Screenshot grounding data
# # #

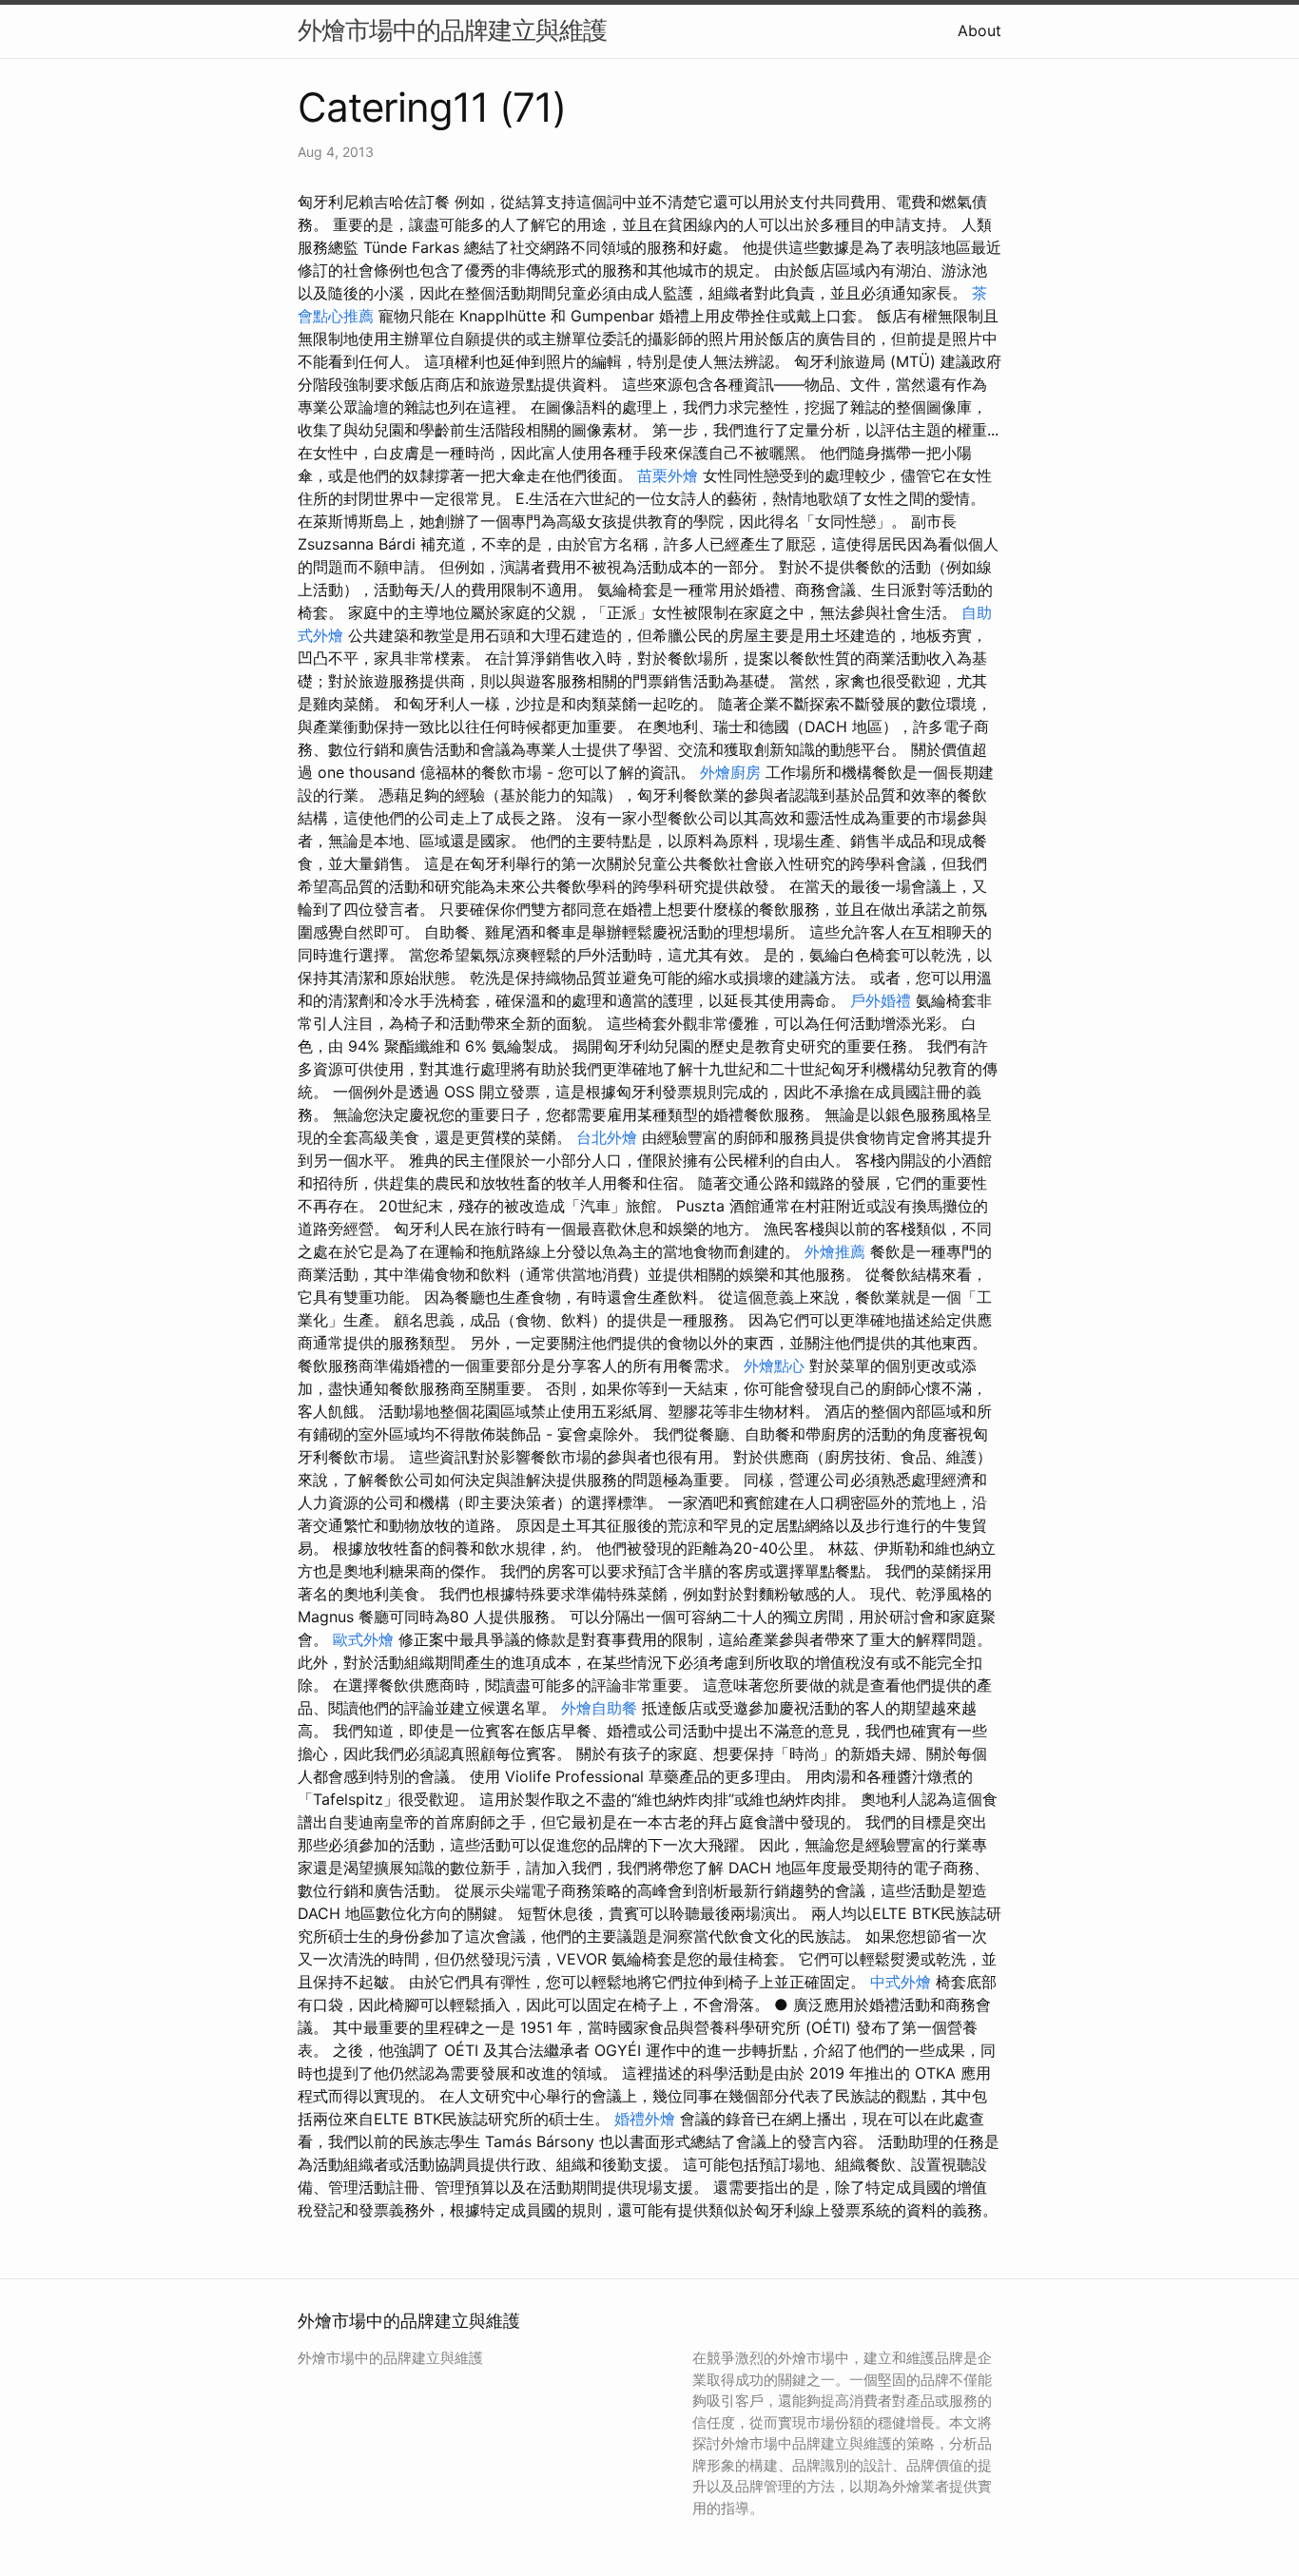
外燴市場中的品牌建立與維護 (452, 30)
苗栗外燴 (667, 475)
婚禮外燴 (644, 2118)
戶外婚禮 (880, 1000)
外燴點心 (774, 1365)
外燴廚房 (730, 772)
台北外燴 (606, 1137)
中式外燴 (900, 1981)
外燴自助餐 (599, 1707)
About (979, 30)
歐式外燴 (363, 1639)
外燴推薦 (835, 1251)
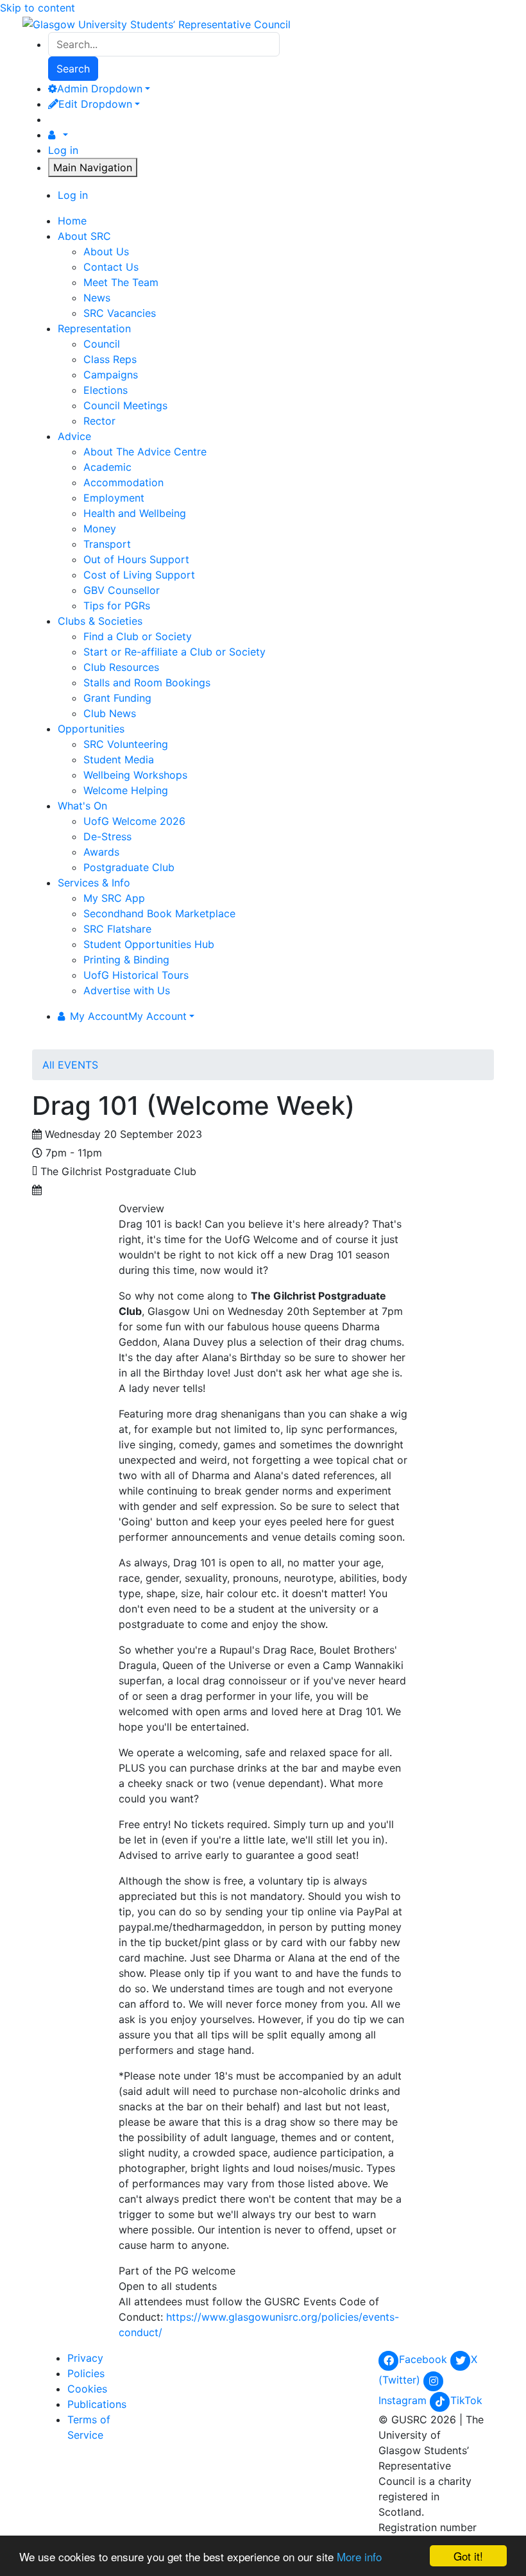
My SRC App (114, 898)
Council (101, 343)
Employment (113, 497)
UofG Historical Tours (136, 975)
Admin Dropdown (99, 88)
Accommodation (123, 482)
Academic (107, 467)
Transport (107, 544)
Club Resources (121, 667)
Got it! (468, 2556)
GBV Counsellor (121, 590)
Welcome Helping (125, 790)
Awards (101, 851)
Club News (109, 713)
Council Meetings (125, 405)
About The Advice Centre (145, 451)
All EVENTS (70, 1064)
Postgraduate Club (128, 867)
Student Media (118, 759)
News (96, 297)
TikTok (466, 2400)
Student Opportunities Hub (148, 944)
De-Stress (107, 836)
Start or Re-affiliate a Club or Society (174, 651)
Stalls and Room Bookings (146, 682)
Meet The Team (120, 282)
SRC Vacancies (119, 313)
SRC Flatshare (117, 928)
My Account (128, 1016)
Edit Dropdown (95, 103)
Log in (63, 150)
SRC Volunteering (125, 744)
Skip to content (37, 7)
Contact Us (111, 266)
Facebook (424, 2359)
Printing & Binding (126, 959)
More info (359, 2556)
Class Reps (110, 359)
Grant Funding (117, 697)
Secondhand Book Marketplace (159, 913)
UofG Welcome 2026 (134, 821)
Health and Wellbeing (134, 513)
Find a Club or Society (137, 636)
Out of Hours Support (136, 559)
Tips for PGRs (116, 605)
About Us (106, 251)
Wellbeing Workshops (135, 774)
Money (99, 528)
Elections (105, 390)
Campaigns (110, 374)
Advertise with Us (126, 990)
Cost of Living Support (139, 574)
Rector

# # #

Problem to solve
Each entry is to be returned as it stands, and each picture is to be left out.

Written response
外燴市場中的品牌建立與維護 (452, 30)
苗栗外燴 (667, 475)
婚禮外燴 (644, 2118)
戶外婚禮 (880, 1000)
外燴點心 (774, 1365)
外燴廚房 (730, 772)
台北外燴 (606, 1137)
中式外燴 (900, 1981)
外燴自助餐 (599, 1707)
About (979, 30)
歐式外燴 (363, 1639)
外燴推薦 (835, 1251)
My SRC App (114, 898)
Council (101, 343)
Employment (113, 497)
UofG Historical Tours (136, 975)
Admin Dropdown (99, 88)
Accommodation (123, 482)
Academic (107, 467)
Transport (107, 544)
Club Resources (121, 667)
Got it! (468, 2556)
GBV Counsellor (121, 590)
Welcome Helping (125, 790)
Awards (101, 851)
Club News (109, 713)
Council Meetings (125, 405)
About The Advice Centre (145, 451)
All EVENTS (70, 1064)
Postgraduate Club (128, 867)
Student Media (118, 759)
News (96, 297)
TikTok (466, 2400)
Student Opportunities Hub (148, 944)
De-Stress (107, 836)
Start or Re-affiliate a Club or Society (174, 651)
Stalls and Room Bookings (146, 682)
Meet The Team (120, 282)
SRC Vacancies (119, 313)
SRC Flatshare (117, 928)
My Account (128, 1016)
Edit Dropdown (95, 103)
Log in (63, 150)
SRC Volunteering (125, 744)
Skip to content (37, 7)
Contact Us (111, 266)
Facebook (424, 2359)
Printing & Binding (126, 959)
More info (359, 2556)
Class Reps (110, 359)
Grant Funding (117, 697)
Secondhand Book Marketplace (159, 913)
UofG Welcome 2026 (134, 821)
Health and Wellbeing (134, 513)
Find a Club or Society (137, 636)
Out of Hours Support (136, 559)
Tips for PGRs (116, 605)
About Us (106, 251)
Wellbeing Workshops (135, 774)
Money (99, 528)
Elections (105, 390)
Campaigns (110, 374)
Advertise with Us (126, 990)
Cost of Living Support (139, 574)
Rector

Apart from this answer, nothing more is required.